Giving Newborns the Warm Welcome They Deserve

Photo Credit: Hanadig, Hand-in-Hand for Syria

Before the Atmeh Women and Children’s Hospital was built, one of its doctors routinely delivered babies on her kitchen floor. This rough entry is now the norm for Syrian newborns: according to WHO estimates, over half the country’s hospitals are destroyed or unusable.

Established by Hand-in-Hand for Syria, the Atmeh hospital in northern Syria is one of the rare exceptions, providing life-saving specialty care for 45,000 Syrians, including “premie” infants whose chances of unaided survival are slim to none.

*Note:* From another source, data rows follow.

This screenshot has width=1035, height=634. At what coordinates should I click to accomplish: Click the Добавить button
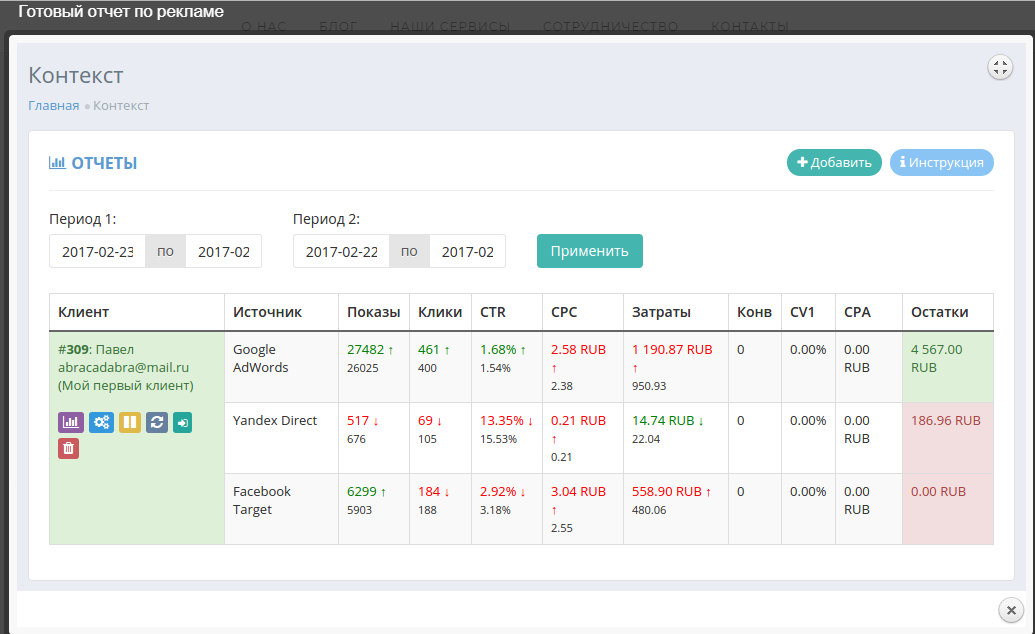pos(834,163)
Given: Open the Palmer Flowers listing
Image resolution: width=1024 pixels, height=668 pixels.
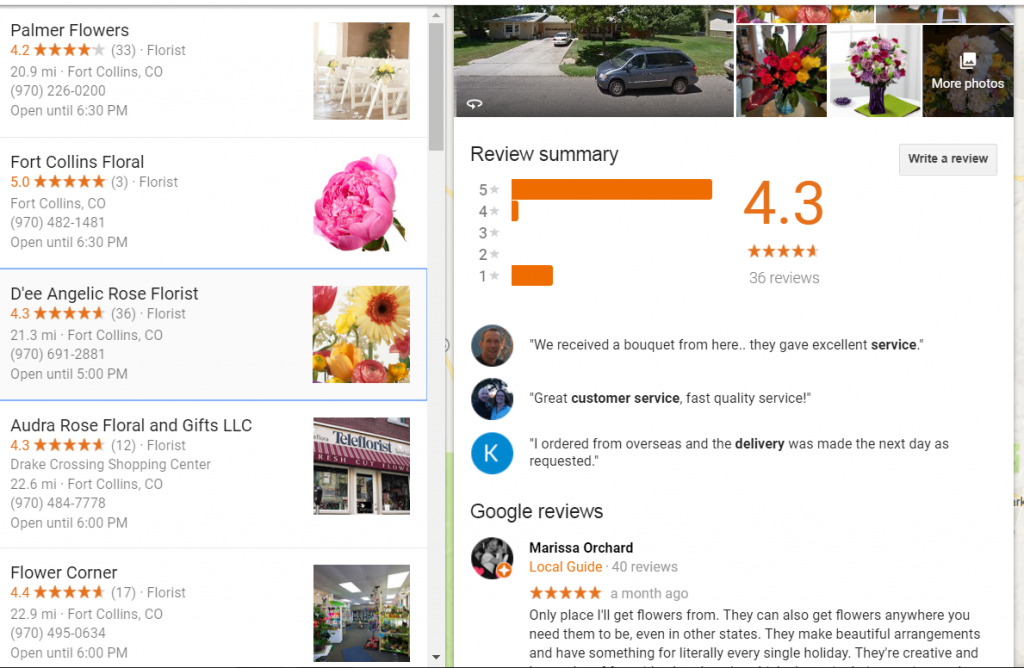Looking at the screenshot, I should click(214, 71).
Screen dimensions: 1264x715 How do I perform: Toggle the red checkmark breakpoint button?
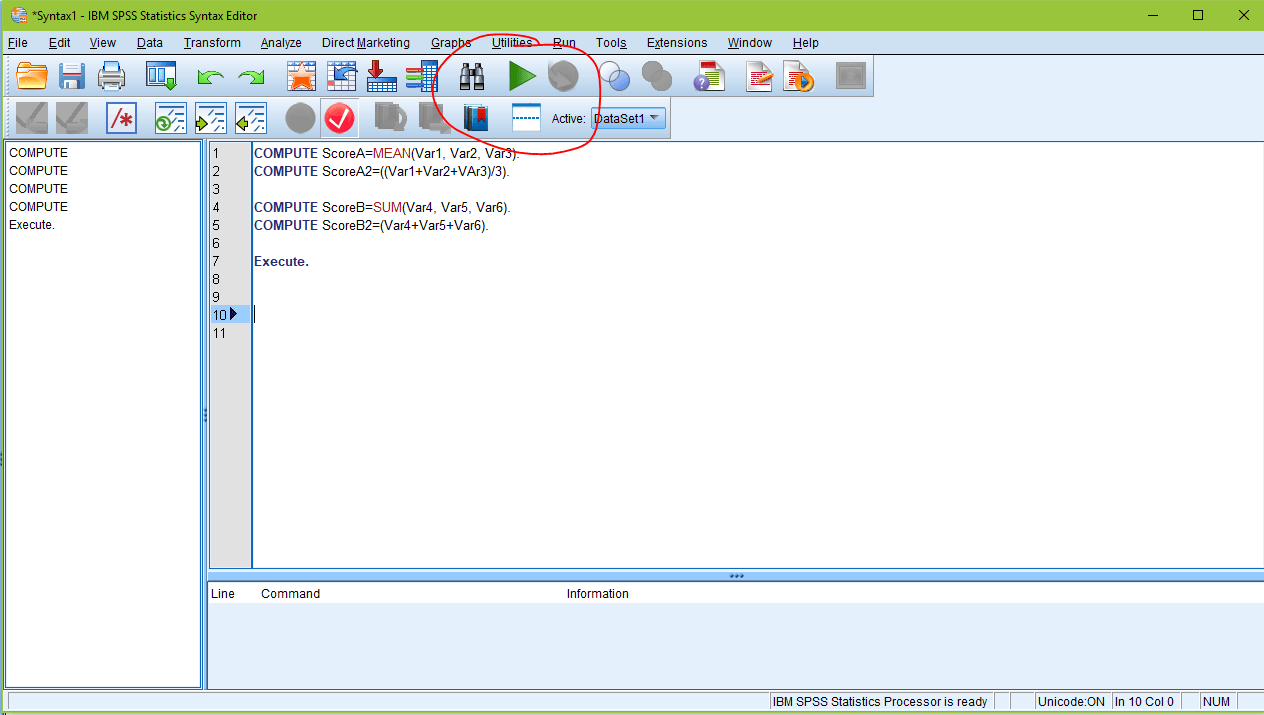point(340,119)
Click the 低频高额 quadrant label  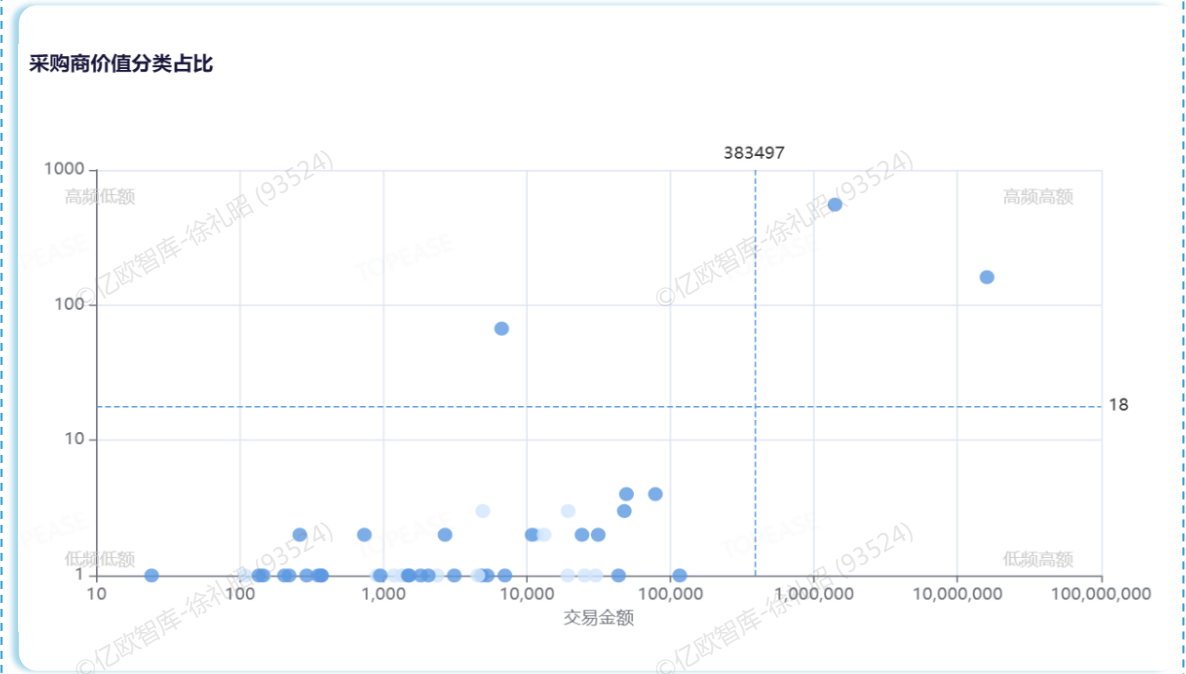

The hospital is one of six opened by the UK-based charity in the last two years: another children’s hospital and a large general hospital with seven specialist clinics in Jebel A-Zawiyeh, Idlib, two hospitals in Damascus, and one in Deir Az-Zour. Hand-in-Hand also brings medical supplies to over 70 hospitals, field hospitals and medical points across the country, and as of November, had delivered 32 ambulances as well.

“For the most difficult to reach areas, this [aid] has to be smuggled in on the backs of motorbikes,” HiH member Hoda Abdelhady explains. “Since you can’t just drive a convoy of vehicles into cities under attack, we have to be creative about how we get them in.”